Guest blog by Keyan Salari, PhD Candidate at Department of Genetics, Stanford University School of Medicine and MD Candidate at Stanford Medical School
“It’s far more important to know what person the disease has than what disease the person has.”
The importance of personalized medicine has long been understood in the medical profession. Physicians routinely take into account a patient’s environmental, behavioral, and genetic factors of disease and drug response in their clinical practice, but until recently the granularity at which genetic risk has typically been assessed has been the family history and ethnicity. However, in the near future high-throughput genotyping and DNA sequencing technologies may dramatically change the way physicians assess genetic risk, and give personalized medicine a new meaning.
In an article published this month in Nature Biotechnology, Stanford engineering professor Stephen R. Quake described the decoding of his own genome for less than $50,000 using a machine built by a company he founded, Helicos Biosciences. Dr. Quake noted that steadily declining costs of DNA sequencing “will democratize access to the fruits of the genome revolution” by enabling many labs and hospitals to decode whole human genomes. Similarly, in June of this year, genomics technology company Illumina announced the launch of a $48,000 genome sequencing service at the Consumer Genetics Conference in Boston. However, unlike most consumer genomics companies, Illumina’s service will require a physician’s prescription. While the price tag is still out of reach for most consumers or healthcare payers, the cost of DNA sequencing is falling faster than that of computing power. This means that the much-discussed goal of the $1,000 genome could be attained within two or three years. Provided the cheaper and better technologies translate to new clinically relevant findings, physicians may soon see a new array of gene-based tests, or perhaps even whole genome sequencing, become reimbursable clinical tests.
Today, companies like 23andMe, among others, are offering direct-to-consumer testing for common genetic variants. The advent of consumer genomics will certainly increase the demand for genomics-savvy physicians. But more importantly, clinicians stand to greatly benefit from the incorporation of genomics and pharmacogenomics into their own clinical practice. Already, studies showing how specific genetic variants can alter a patient’s response to drugs have led the US Food and Drug Administration to change the label of warfarin and clopidogrel (Plavix). The labels now suggest that a patient’s genetic variants should be taken into account when dosing the drugs for optimal safety and efficacy. While the potential for genomics to influence clinical practice is huge, the benefits will only be realized if physicians are poised to take advantage of them. To that end, medical education needs to be revamped.

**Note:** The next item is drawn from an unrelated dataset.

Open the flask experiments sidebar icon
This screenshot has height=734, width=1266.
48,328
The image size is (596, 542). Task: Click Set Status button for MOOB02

For three years, I have served as a teaching assistant for the human genetics course required of all first-year students at Stanford Medical School. Birthplace to the DNA microarray, among other genomic technologies, I imagined Stanford would be an ideal place for medical students to learn about such paradigm-shifting technologies and their impact on clinical medicine. But despite their juxtaposition just two floors below the Department of Genetics, medical students have been lectured on basic principles of genetics with little mention of advances made over the past two decades. Hearing similar anecdotes from colleagues at several other US medical schools led me to the medical education literature, where I learned that this gap in medical education is widespread and must be addressed.
Several organizations have begun to develop learning objectives and competencies in genetics for all health professionals, as highlighted in the article I just wrote for PLoS Medicine. I argue further that physicians should have several additional competencies to fully realize the potential of genetic information in advancing personalized medicine. To in part address this need, I have been working with several faculty members across the School of Medicine to design and implement a new course for medical students on personalized medicine. The course will focus on recent advances in genomics and pharmacogenomics, and how to incorporate genetics into clinical practice. We hope the course, among the first of its kind in US medical schools, will encourage other medical schools around the world to follow suit and help close this gap in medical education.